Well, if In the Same Breath illustrates anything at all, it’s that neither Americans nor the Chinese have cause to point fingers. Perhaps it’s a darkly universal thing, the mere hubris of humanity. Both governments dismissed any ringing of alarm, until infection rates and deaths could no longer be ignored. Wang spotlights the trauma of health care workers in both countries, the footage of nurses in China predictably limited, but she does get some. Still, this is where she interviews a few select nurses in the greater New York City area (plus one funeral home worker), and splices together the moments when each of them inevitably breaks down crying. This is not sensationalism or exploitation; it’s an illustration of the cost of these disastrous circumstances. And, while the early expression of concern in Chinese hospitals resulted in legal recourse for “spreading rumors,” in the U.S. health care workers early on were threatened with termination if they insisted on wearing face masks.

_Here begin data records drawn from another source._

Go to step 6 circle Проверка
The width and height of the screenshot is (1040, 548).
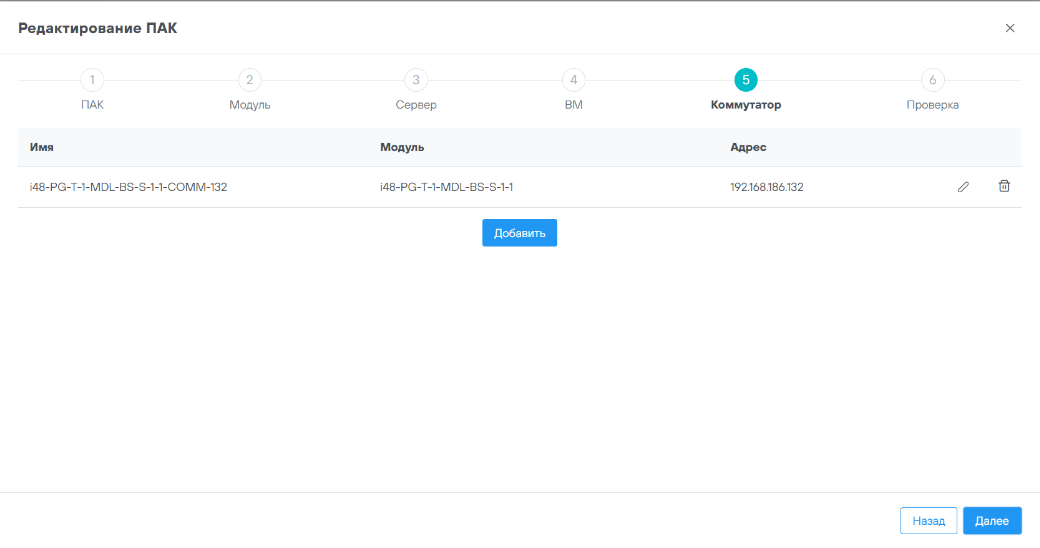pos(932,80)
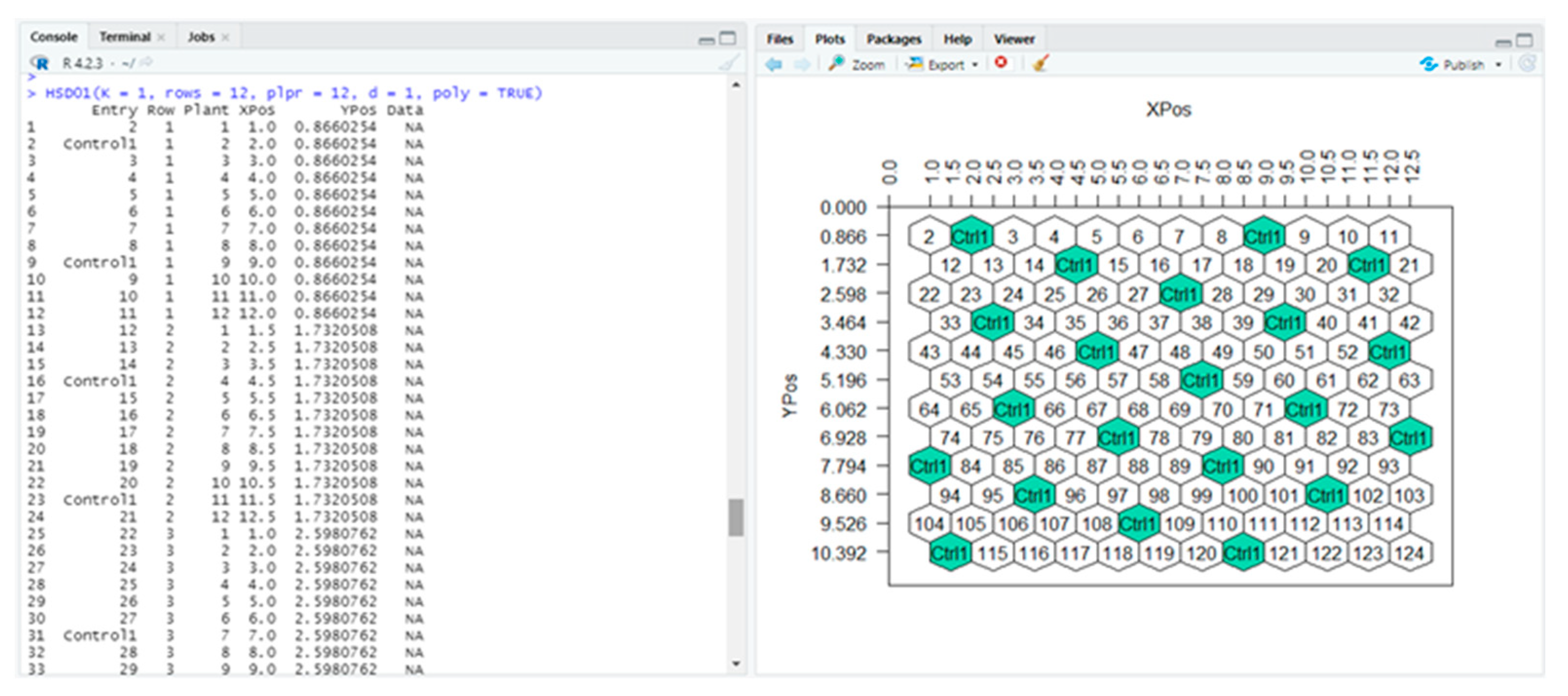
Task: Close the Jobs tab
Action: (x=225, y=37)
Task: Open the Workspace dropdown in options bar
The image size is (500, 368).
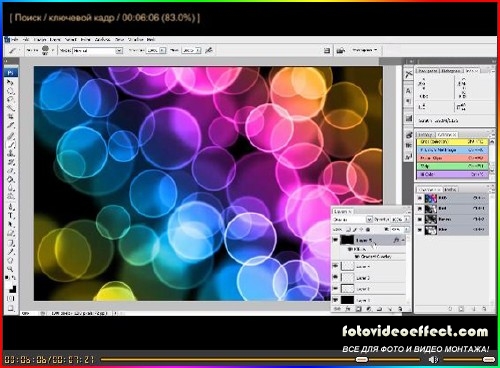Action: click(x=364, y=50)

An early scene, when Wang had several camera operators taking endless footage secretly inside Wuhan hospitals, features a young man being forced to decide between taking his grandmother back home, or leaving her at a hospital that has no available beds. We’ve heard these stories many times over in the U.S. as well, a reflection of all the desperate pleas for us to “help flatten the curve.” This begs a question Wang does not even try to answer: what kind of public panic might we have been facing if the entire truth were rolled out all at once, about both the severity of the virus and the severity of lockdown measures truly needed to contain it?

There is a curious effect when watching documentaries like this, which dramatize a global event that played out over the course of an entire year and packs it into a 100-minute run time. It creates a sense of widespread chaos that was not necessarily prevalent outside of hospitals and nursing homes, and it says nothing of the endless tedium also experienced by millions during extended stay-home orders. It could be argued that we would have suffered more actual chaos had too much truth been given too quickly. Then again, and this perhaps gets back to Wang’s evident point, the authorities could have issued things like mask-wearing guidelines much earlier and just said they were out of an abundance of caution, with no imminent danger—which would have been much closer to the truth if we’d all been wearing masks and social distancing from the start. Wang also doesn’t bother to note how little was known about COVID-19 and its specific dangers until enough time had passed for proper study.

This kind of back and forth could go on forever, really. The key takeaway from In the Same Breath is that China and the United States made very similar missteps in the early days of the pandemic, and having wildly different government structures seemed to make little difference in that matter.

A nation mourns regardless of the nation.

A nation mourns regardless of the nation.